A group of eight realtors filed a lawsuit against Move last week alleging that Realtor.com sells unvetted and potentially fraudulent buyer and seller leads to agents.
The agents, from California, Nevada, Washington, Florida, Georgia and New York State respectively, filed a class action motion for selling questionable leads via Realtor.com, ListHub and UpNest—which are all owned by Move Inc.
The National Association of Realtors was also named as a co-defendant for their role in the alleged scheme, which claims between 40-50% of Realtor's leads have no intent to purchase.
Furthermore, Realtor.com is accused of selling the same group of at least 36 leads to multiple agents, which breaks an exclusivity agreement.
The lawsuit claims Move scraped data from owned, controlled, operated and affiliate websites and social media sites to gather information about users who are searching for common real estate terms—and then presented them as fully-vetted, high-intent leads as a buyable commodity, even if they weren't necessarily actively looking to buy a property.
The lawsuit goes one step further in asserting that some of the so-called leads were unverifiable as "an actual, living human being".
Other claims include accusing senior executives, managing agents, managers, directors and officers at News Corp, Move, Realtor.com and NAR of knowingly ignoring complaints from agents and 'willfully and consciously' ignoring the alleged sale of unvetted and/or fraudulent leads.
Court documents said:
Defendants’ unlawful conduct alleged herein is so widespread that it has caused harm to the goodwill of each prospective class member and the residential real estate agency (and brokerage) business as a whole,” court documents read. “Defendants have previously been sued for nearly identical conduct and resolved such lawsuits; but yet continue to operate the Scheme and the fraudulent and unlawful business practices alleged herein.

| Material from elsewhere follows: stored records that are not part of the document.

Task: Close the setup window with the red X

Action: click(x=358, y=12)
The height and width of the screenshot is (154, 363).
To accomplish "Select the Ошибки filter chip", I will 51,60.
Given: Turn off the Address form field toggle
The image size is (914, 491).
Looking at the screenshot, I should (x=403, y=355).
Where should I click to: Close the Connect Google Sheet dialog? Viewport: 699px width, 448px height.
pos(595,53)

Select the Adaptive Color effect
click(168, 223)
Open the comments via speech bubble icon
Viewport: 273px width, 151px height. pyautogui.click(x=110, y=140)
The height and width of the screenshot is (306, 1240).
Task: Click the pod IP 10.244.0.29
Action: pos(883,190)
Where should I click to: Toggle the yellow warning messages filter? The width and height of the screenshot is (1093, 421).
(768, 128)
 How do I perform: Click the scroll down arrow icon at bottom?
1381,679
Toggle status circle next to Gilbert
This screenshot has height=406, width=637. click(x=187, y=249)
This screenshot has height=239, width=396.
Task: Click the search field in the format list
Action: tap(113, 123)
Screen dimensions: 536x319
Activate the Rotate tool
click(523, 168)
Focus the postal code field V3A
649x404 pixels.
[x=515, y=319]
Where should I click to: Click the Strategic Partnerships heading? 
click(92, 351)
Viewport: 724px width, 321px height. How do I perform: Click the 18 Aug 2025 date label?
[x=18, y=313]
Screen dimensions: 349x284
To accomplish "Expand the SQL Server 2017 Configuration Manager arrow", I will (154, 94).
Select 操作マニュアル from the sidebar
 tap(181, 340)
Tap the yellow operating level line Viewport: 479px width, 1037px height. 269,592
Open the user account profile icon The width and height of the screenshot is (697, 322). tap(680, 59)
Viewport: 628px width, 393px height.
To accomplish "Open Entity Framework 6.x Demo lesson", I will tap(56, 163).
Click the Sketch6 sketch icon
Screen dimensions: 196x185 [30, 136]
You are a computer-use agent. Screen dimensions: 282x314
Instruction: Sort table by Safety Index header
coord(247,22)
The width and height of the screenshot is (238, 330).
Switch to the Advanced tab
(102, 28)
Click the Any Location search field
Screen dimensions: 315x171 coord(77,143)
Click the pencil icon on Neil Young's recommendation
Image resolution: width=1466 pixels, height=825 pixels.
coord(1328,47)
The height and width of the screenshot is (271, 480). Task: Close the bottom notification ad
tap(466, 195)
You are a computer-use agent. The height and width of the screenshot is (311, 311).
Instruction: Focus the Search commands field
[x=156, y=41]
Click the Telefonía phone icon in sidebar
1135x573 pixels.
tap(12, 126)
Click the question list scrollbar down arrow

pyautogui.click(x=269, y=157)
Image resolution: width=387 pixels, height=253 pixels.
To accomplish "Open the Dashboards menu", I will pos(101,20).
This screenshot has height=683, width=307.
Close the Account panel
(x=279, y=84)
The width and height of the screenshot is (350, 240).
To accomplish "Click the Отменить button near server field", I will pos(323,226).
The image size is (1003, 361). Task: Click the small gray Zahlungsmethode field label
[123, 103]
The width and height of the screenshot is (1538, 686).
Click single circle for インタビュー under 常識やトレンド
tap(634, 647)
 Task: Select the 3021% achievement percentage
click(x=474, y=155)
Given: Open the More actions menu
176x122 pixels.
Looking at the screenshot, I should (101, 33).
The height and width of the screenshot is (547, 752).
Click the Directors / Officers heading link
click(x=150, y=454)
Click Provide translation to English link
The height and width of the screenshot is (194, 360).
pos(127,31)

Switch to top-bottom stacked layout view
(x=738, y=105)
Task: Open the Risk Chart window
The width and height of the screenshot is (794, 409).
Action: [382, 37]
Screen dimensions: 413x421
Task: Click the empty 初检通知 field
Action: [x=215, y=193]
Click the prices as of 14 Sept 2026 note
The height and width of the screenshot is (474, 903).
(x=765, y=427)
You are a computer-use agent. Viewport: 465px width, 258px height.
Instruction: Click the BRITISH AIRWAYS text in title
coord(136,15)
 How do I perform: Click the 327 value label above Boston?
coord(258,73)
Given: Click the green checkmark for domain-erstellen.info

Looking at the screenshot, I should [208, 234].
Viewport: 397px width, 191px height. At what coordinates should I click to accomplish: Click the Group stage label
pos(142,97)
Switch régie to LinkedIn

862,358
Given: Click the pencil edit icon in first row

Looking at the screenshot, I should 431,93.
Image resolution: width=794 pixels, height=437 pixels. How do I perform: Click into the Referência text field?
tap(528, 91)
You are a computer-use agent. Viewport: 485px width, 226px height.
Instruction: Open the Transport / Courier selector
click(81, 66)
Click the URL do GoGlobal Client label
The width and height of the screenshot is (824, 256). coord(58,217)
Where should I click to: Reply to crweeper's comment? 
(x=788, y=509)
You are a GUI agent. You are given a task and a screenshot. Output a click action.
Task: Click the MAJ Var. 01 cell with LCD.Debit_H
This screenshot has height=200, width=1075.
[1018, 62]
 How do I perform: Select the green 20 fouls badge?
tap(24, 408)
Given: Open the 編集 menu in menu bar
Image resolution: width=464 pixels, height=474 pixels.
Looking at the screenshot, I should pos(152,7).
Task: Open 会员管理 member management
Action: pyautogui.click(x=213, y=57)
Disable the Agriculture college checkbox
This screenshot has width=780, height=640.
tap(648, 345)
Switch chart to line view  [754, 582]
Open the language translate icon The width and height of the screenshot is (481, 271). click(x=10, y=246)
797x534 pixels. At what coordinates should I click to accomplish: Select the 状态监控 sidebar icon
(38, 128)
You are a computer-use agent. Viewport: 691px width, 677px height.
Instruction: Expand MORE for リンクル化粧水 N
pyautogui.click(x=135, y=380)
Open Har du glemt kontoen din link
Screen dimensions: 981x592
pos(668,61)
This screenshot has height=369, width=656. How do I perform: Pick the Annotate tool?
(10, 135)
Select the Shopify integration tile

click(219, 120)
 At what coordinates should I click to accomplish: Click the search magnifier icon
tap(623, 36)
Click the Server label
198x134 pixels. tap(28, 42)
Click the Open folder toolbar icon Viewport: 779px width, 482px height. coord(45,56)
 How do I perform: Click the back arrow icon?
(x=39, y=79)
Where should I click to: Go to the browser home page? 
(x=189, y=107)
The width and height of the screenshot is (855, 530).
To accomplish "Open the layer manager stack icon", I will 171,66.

Defendants further misled, defrauded and intentionally deceived each of the Plaintiffs (and each potential member of the class) by representing that by paying subscription fees, enhanced subscription fees and other payments; each such real estate agent was obtaining specific benefits which had a high likelihood to generate business and clients for each such real estate agent.
The lawsuit is strong in its wording against NAR for "aiding and abetting" the scheme:
NAR is (and at all times was) independently and intimately aware of the Scheme and complicit therein through NAR’s relationship with and reliance upon the other Defendants to build its membership ranks.
NAR actively and passively induced each of the Plaintiffs (and each member of the prospective class) to do business with the Defendants.
NAR allows and contributes to its affiliation with its co-defendants to act as a broad endorsement of the conduct alleged herein (and the co-defendants’ Fraudulent Scheme itself) so that the Plaintiffs and each member of the prospective class trusted and relied upon NAR’s affiliation with the other Defendants.